Of all the attributes and traits infused into my spirit by my mother’s heart-bond, I have always felt that courage was the strongest. Time and again when, confounded by fear or loss, my heart would begin to shrink, from nowhere would come a breath of resolution and confidence that would transform my fear, and draw from it a new energy. Whether in truth or fantasy I do not know, but, at those times I would see my mother’s eyes, deep and dark with love, whispering her spirit into mine – you are not alone, in your deepest being you will hear my heart beating within you like a far wave.

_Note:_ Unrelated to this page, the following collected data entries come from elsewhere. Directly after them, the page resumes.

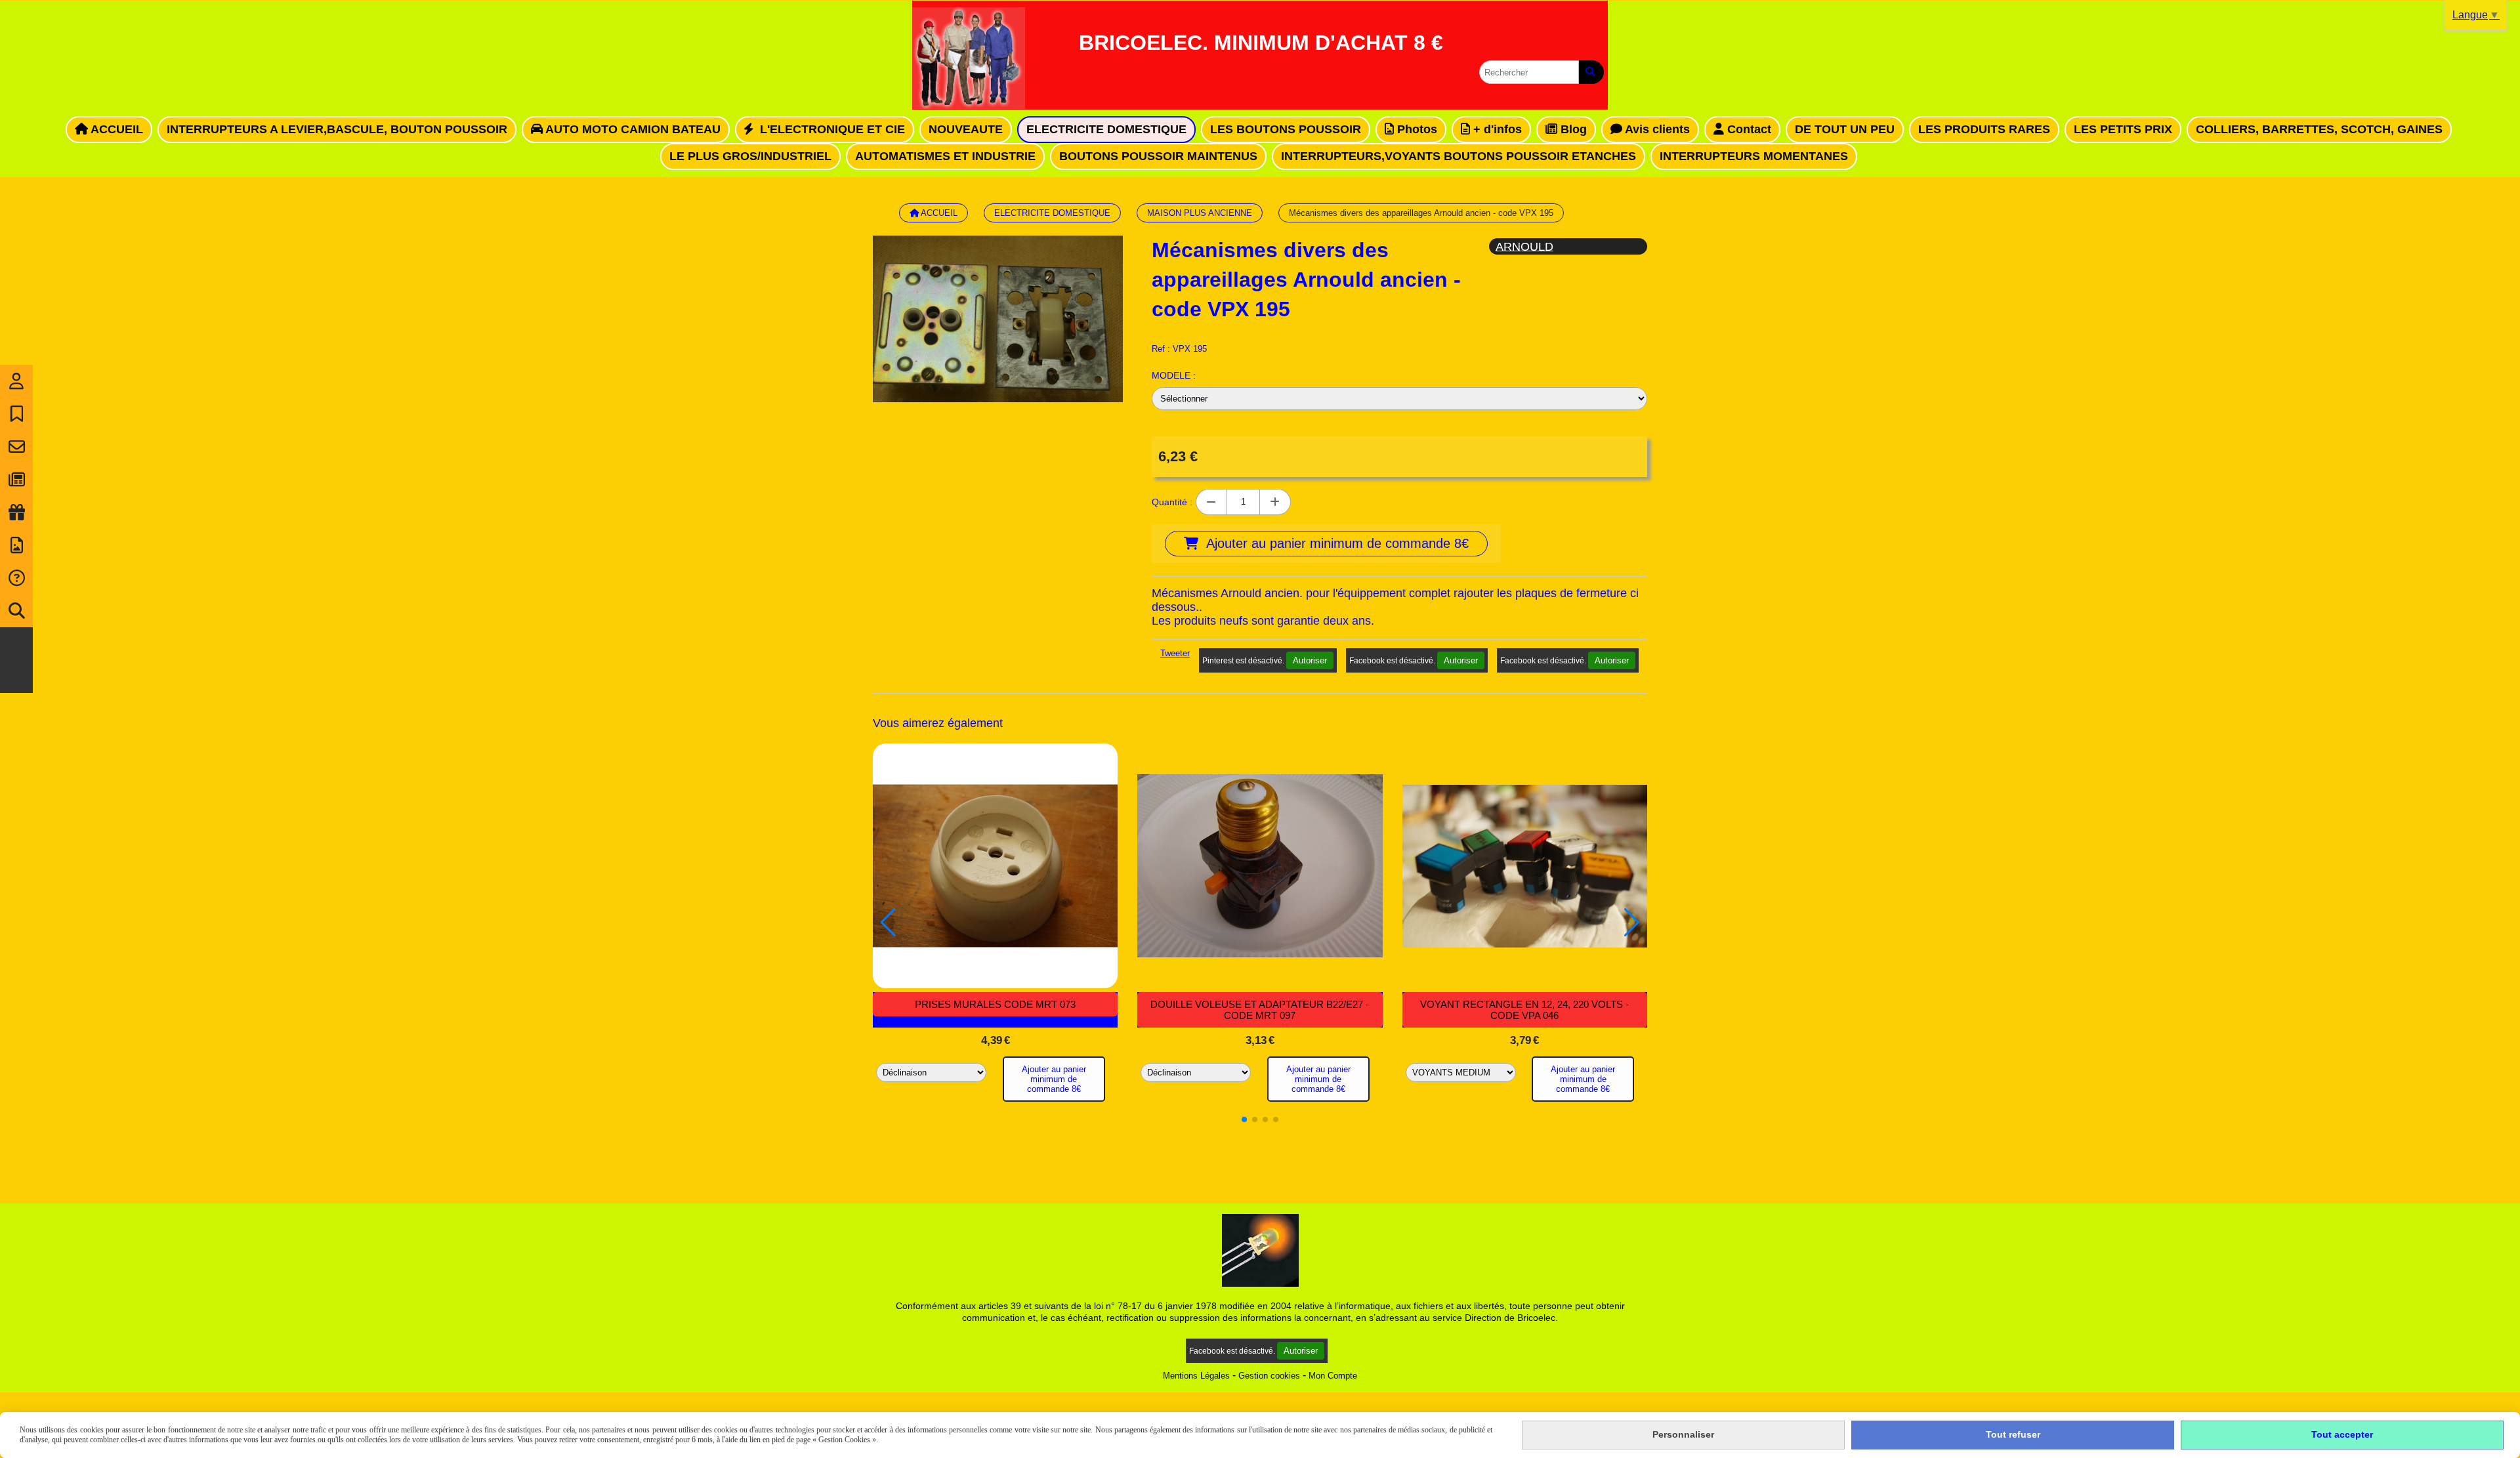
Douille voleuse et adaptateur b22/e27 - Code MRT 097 (1259, 1010)
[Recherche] (16, 610)
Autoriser (1310, 660)
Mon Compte (1333, 1376)
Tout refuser (2013, 1434)
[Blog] (16, 479)
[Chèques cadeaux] (16, 512)
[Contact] (16, 446)
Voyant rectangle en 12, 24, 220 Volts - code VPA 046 (1524, 1010)
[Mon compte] (16, 381)
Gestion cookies (1269, 1376)
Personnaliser (1683, 1434)
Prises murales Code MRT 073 (995, 1004)
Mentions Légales (1196, 1376)
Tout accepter (2342, 1434)
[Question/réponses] (16, 578)
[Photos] (16, 545)
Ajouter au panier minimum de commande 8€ (1054, 1079)
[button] (1244, 1119)
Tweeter (1175, 653)
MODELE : (1174, 375)
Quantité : (1172, 502)
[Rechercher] (1591, 72)
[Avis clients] (16, 414)
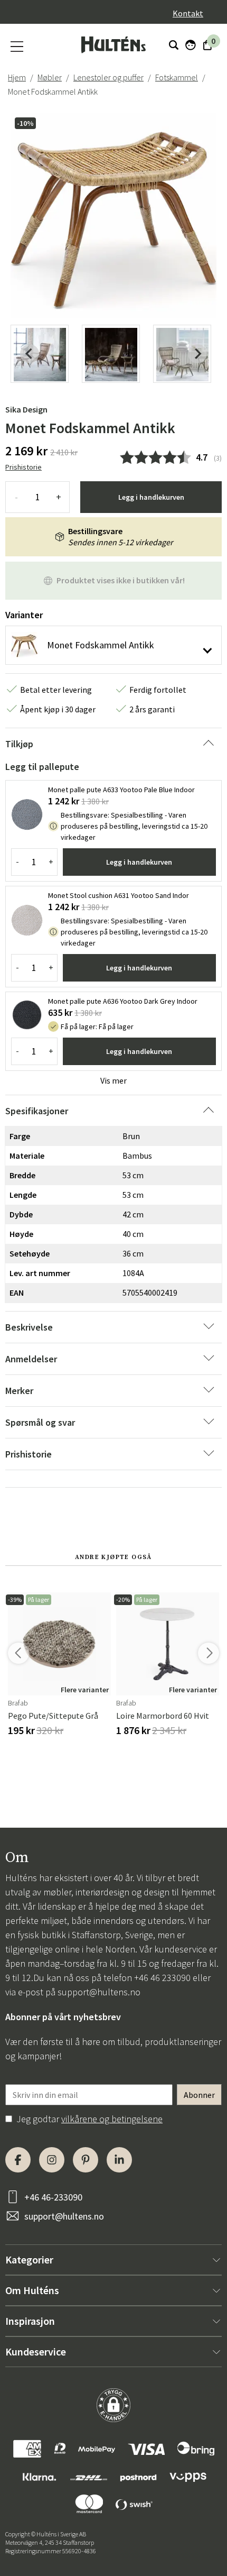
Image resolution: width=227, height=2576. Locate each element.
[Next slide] (197, 353)
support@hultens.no (99, 1992)
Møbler (49, 77)
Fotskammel (176, 77)
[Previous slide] (29, 353)
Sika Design (26, 409)
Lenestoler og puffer (108, 77)
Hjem (17, 77)
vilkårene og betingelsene (112, 2119)
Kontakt (188, 13)
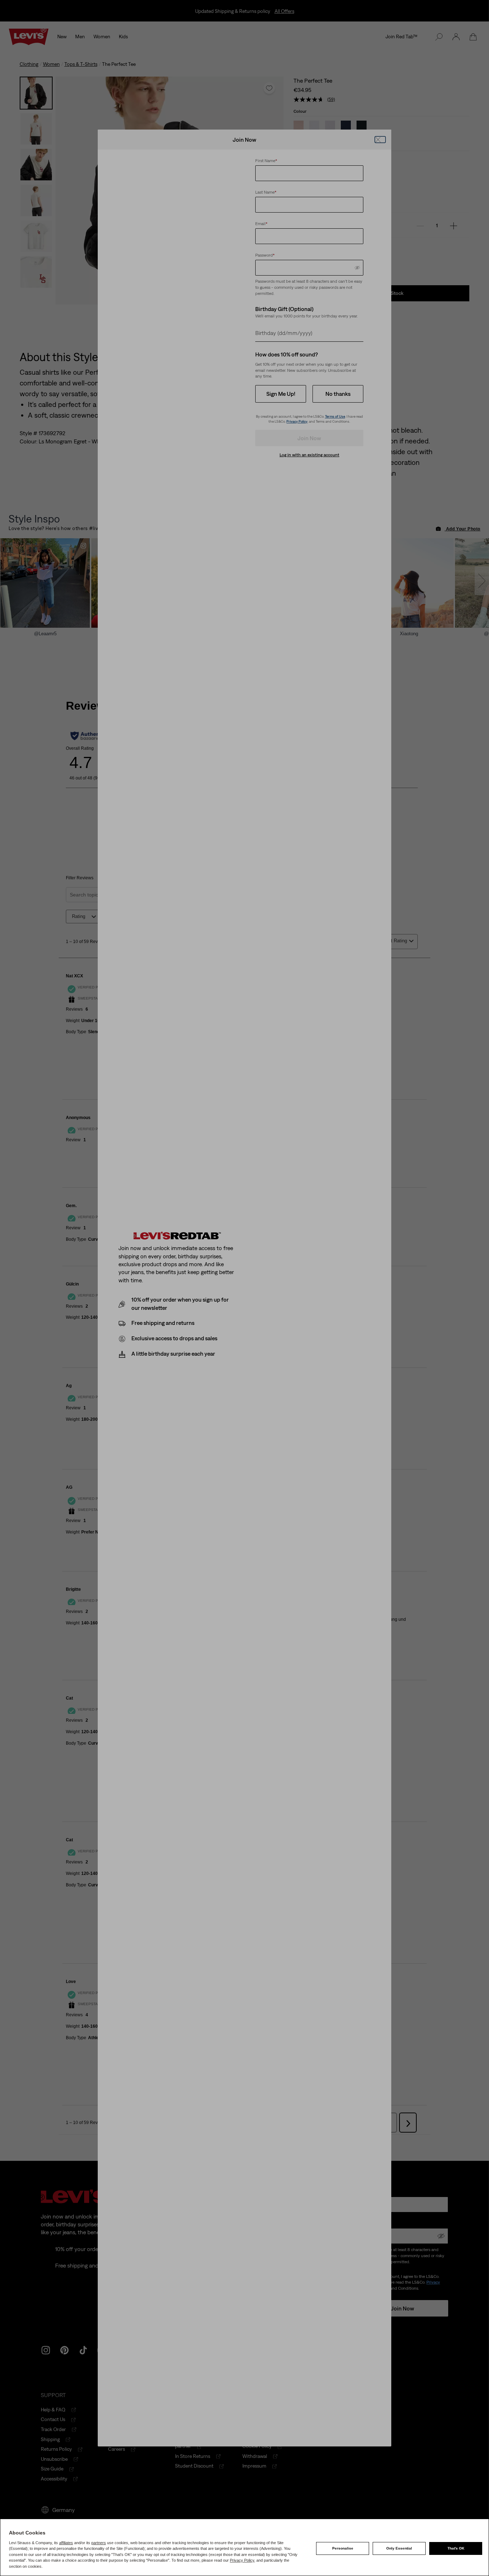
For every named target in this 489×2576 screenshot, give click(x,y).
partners (98, 2543)
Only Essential (399, 2548)
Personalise (342, 2548)
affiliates (66, 2543)
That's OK (455, 2548)
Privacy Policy (242, 2560)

In this context I often think of the baby Jesus and his mother Mary. His tiny heart would have imitated the tempo of his mother’s. His divinity would have come straight from the radiant humanity of her beautiful heart. He would have looked into her eyes and imbibed her courage with her milk. From where else could the power of him, his utterly compelling presence, his inner authority, have come?
Whenever his sense of self, or of the success of his mission would falter, whenever he stumbled beneath the weight of his temptations, his passionate emotions and his Cross, what else could empower him to absorb his fear and transform it, but the enduring memory of his mother’s eyes and heart.
There is no distance between the heart and the eyes. They work as one. Shining with tears, memory or vision, the eyes cannot lie. In the last parish I served I remember a funeral at the local crematorium. As the coffin of the grandmother was drawn through the curtains, her nephew, released from jail for the occasion, rushed up and threw himself on it, his manacled hands clawing at the grips on the casket, his voice loud and distraught. The wardens ran up too. In the struggle he fell back into the lap of his frail mother seated near the coffin.
I looked at this amazing scene – a strapping young man lying on his back across his mother’s lap. I saw them looking at each other as in a modern day Pieta. What, I wondered, were their thoughts. Did she see, not a criminal, but her beautiful baby, the joy of their home, around whom their lives revolved? Was her breaking heart remembering those special moments that only a mother would treasure for ever. Was she trying to infuse into her son, at that moment, the love and the courage that she had always infused into him from the moment he was born – and before?
On Good Friday we meditate on the Crucifixion. And we ponder on that poignant moment when Jesus, spun out from his physical and mental torture, is now going through his spiritual crisis – his loss of faith in his Father’s love. What an utter desolation that must have been for him – the twisting of his soul, the loss to end all losses, the final destruction of his fragile spirit. There was no comfort for his tortured mind. ‘Father, have you, too, abandoned me?’
And maybe it was then it happened – the moment when Mary looked up at him and found his burning eyes. Then it was that heart spoke to heart – those two hearts that had beat as one all their lives, as they did when she held his divinity and his humanity together in her womb.
‘My son’, she may have said, ‘my dearest son, flesh of my flesh, heart of my heart, please, oh please remember. Remember our love, my arms holding you tight, my heart beating against yours, my eyes filling you with strength and courage for your terrible destiny. Feel it now.
‘Your Father has not abandoned you. He loves you like I do. Do not be afraid. Look into my eyes like you did when you were small. Nothing has changed. Your Father’s heart, like mine, beats in yours. In two days you will understand this. The darkness will have gone. The pain fulfilled. The loss restored. A new and beautiful light will fill the world. It will shine from your suffering. It will save the world’.
Dear Lord, through all the changing scenes of my life, keep my mind and heart open to the surprises of the Holy Spirit. Give me your joy in accepting new ways, new thoughts and new experiences, so that I may grow in grace to the end of my days.